Василий Ефимович перепряг лошадь и, не глядя ни на кого, уехал с поля. На душе было муторно. Он знал, что прав, но кому расскажешь об этом, где найдешь управу на распоясавшееся колхозное начальство? А вдруг это такое указание от верхней власти?
Около села его догнали остальные пахари. Распустил ли их бригадир или сами они уехали, не спросил.
В тот же день он узнал, что правление колхоза постановило отдать его под суд за срыв работы и вредительство. Говорили, что клеверище решено распахать в честь районной партийной конференции, как встречный план…
Никогда Василий Ефимович не был в таком смятении, как в эти дни… От роду не бывал он в судах даже свидетелем, а тут — на тебе…
Наутро его не допустили до работы. С минуты на минуту он ждал милиционера. После обеда, набравшись храбрости, пошел в партийную ячейку — к тому самому двадцатипятитысячнику, которого очень боялся после проклятого случая со свиньей.
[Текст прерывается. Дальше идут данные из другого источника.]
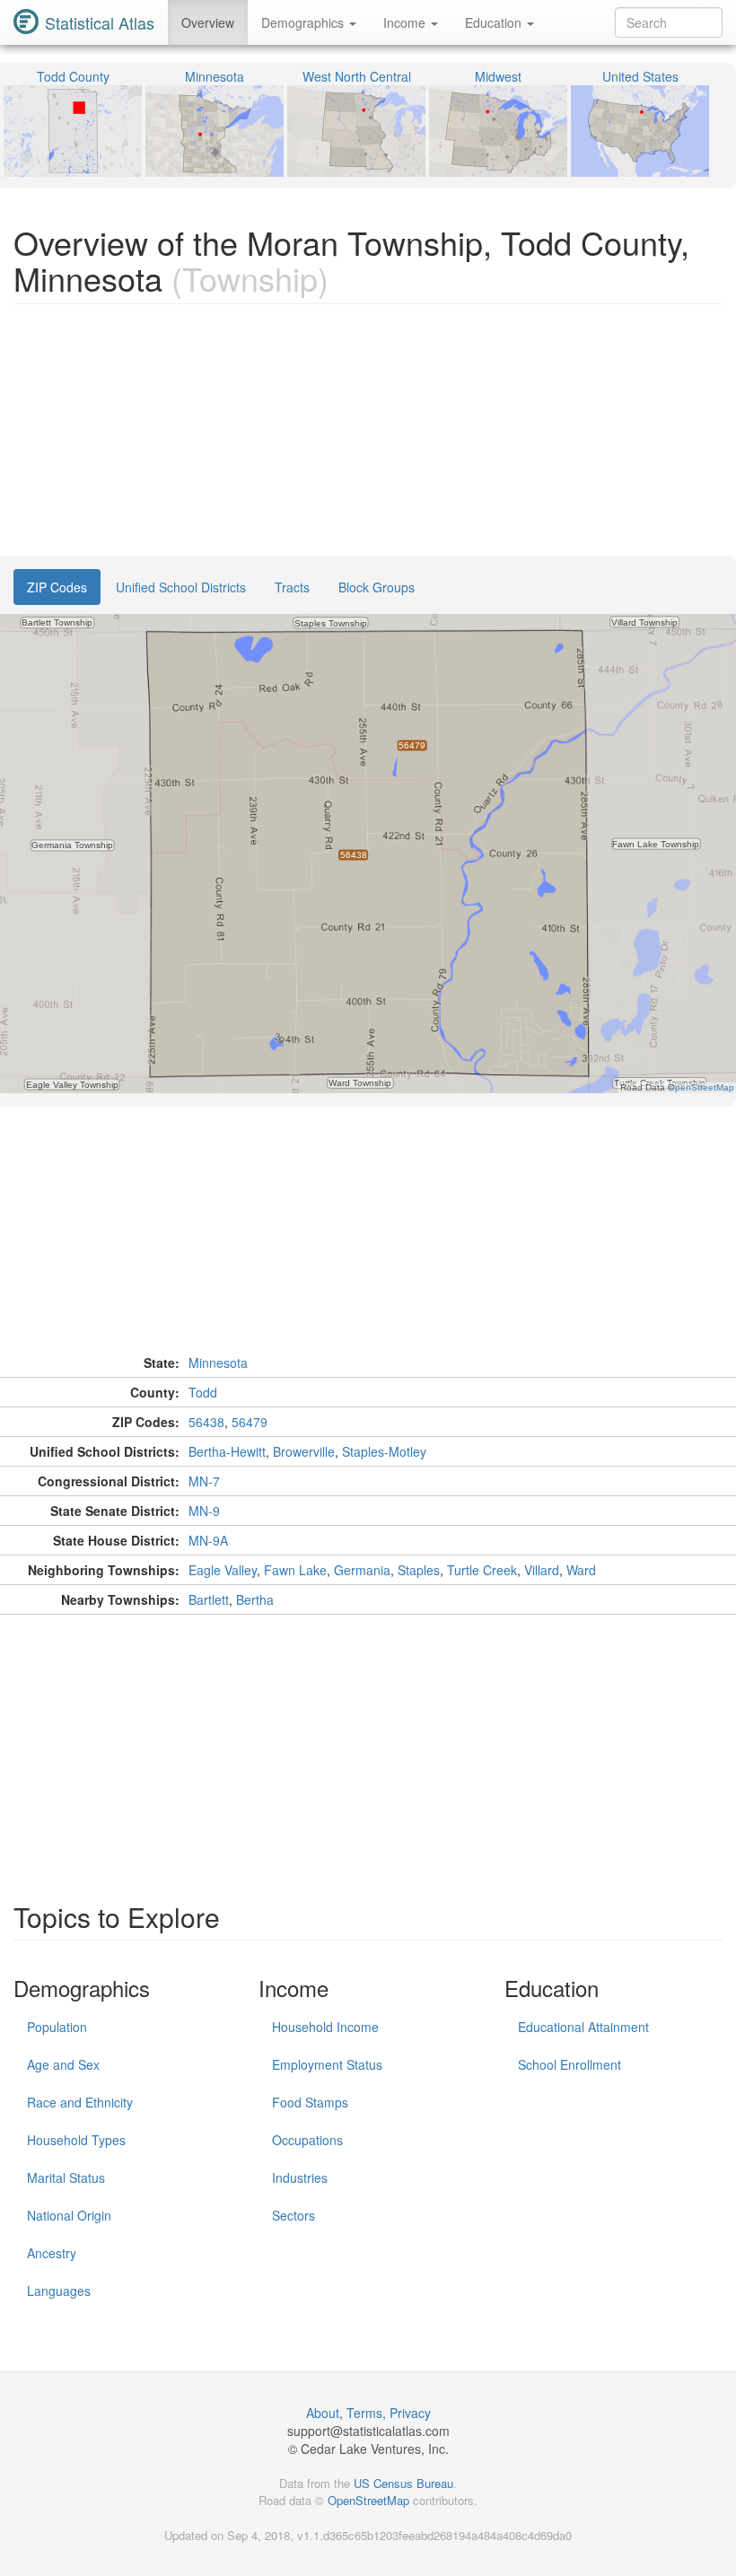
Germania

В сельсовете секретаря не оказалось. Нужда, говорят, научит калачи есть. Решился пойти прямо на квартиру. Против ожидания секретарь встретил его приветливо. Как раз внесли самовар, и секретарь почти силой усадил Василия Ефимовича за стол, на котором, кроме молока, сахара и хлеба, ничего не было. А Василий Ефимович думал, что у таких людей всего полно. Да и квартира была убогая для человека, присланного из Ленинграда: маленькая комната-боковушка, железная койка, тюфяк, набитый соломой, да поношенное байковое одеяло — вот и все. Зато книг было много. Они лежали на этажерке, на подоконнике и даже на полу. Некоторые были раскрыты.
«Вот это человек, — подумал Василий Ефимович. — Другой бы на его месте в сыр-масле катался. Только намекни — в один день столько натащат, что в пять лет не съесть».
Секретарь долго расспрашивал о колхозе, но Василий Ефимович отвечал уклончиво: не хотелось говорить плохо о людях, хотя они и решили отдать его под суд.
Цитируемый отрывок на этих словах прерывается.